• **Document excerpt**:
++++++++++++++++++++

Have you approached teams with your technique / data? Team analysts should either be doing similar or reach out to you.
Would you go on podcasts? That would increase your visibility. Which podcaster is paying attention and going to make an offer? Zach Lowe would give biggest visibility. Dunc'd On, The Ringer NBA pod, etc.
Re: Fixing the Cavs with A.I
Posted: Wed Jan 31, 2018 6:00 pm
by watto84
Thanks crow....i have had some good conversations with 2 teams over the past few months about it. 1 was more trying to get a better understanding of the inner workings of the algorithm and understand how it can be applied and understood by coaches, but it never went any further than a few weeks of enquisative emails back and forth. The other team asked me to run it specifically for them and give them findings. I ran it a couple of times and gave a specific lineup that I felt was under-utilised at the time as well as a bench player that needed more clock. It had really good results when on the court. But again nothing further than the initial bit of help.
I send posts directly to contacts at probably half the teams but it is pretty hard going. I try to innovate as much as I can and show Basketball acumen to go with the technical detail, it gets harder and harder to innovate with public data as I have to create a lot of it myself which is the the most time consuming part.

++++++++++++++++++++

• **Problem description**:
List every podcast or podcaster named in the forum thread above.

Collected data:
++++++++++++++++++++

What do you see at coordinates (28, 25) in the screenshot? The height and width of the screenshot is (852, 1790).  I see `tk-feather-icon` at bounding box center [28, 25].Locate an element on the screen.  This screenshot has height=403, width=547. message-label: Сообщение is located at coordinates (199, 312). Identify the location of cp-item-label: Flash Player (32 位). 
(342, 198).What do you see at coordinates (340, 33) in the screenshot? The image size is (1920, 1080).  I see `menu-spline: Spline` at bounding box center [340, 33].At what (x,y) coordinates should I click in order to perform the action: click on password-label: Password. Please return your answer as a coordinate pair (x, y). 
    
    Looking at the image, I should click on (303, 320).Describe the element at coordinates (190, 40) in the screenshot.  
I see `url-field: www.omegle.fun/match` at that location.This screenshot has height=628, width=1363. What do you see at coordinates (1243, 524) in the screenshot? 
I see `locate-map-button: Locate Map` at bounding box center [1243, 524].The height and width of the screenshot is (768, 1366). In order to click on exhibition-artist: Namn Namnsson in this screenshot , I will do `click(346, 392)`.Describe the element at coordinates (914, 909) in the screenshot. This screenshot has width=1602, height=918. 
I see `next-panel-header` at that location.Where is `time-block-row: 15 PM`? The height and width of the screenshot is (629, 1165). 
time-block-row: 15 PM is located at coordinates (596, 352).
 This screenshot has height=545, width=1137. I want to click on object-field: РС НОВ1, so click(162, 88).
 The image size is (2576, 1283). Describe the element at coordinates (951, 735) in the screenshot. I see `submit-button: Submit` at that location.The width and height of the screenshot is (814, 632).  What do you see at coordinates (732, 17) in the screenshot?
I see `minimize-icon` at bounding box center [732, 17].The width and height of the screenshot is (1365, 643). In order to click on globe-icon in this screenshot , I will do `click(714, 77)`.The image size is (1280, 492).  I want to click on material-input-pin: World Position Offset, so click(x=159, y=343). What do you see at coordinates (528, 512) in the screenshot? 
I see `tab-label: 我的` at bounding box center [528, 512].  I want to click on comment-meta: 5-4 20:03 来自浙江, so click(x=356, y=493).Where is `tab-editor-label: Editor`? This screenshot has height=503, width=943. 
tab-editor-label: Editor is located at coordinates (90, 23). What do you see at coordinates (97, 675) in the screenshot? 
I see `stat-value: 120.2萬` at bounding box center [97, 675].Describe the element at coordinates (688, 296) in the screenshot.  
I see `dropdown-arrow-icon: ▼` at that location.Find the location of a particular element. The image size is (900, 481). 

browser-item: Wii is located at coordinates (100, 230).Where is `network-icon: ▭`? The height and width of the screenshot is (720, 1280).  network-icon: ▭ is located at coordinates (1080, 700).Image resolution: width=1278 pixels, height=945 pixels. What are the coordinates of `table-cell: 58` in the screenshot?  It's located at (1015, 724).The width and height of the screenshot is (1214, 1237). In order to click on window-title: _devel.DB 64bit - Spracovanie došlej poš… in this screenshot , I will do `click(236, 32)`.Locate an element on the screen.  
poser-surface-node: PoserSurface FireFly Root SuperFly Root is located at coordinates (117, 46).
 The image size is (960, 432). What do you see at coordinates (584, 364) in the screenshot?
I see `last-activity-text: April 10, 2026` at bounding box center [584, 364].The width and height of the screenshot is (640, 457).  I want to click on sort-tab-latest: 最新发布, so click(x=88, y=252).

++++++++++++++++++++

• **Solution to this task**:
Zach Lowe, Dunc'd On, The Ringer NBA pod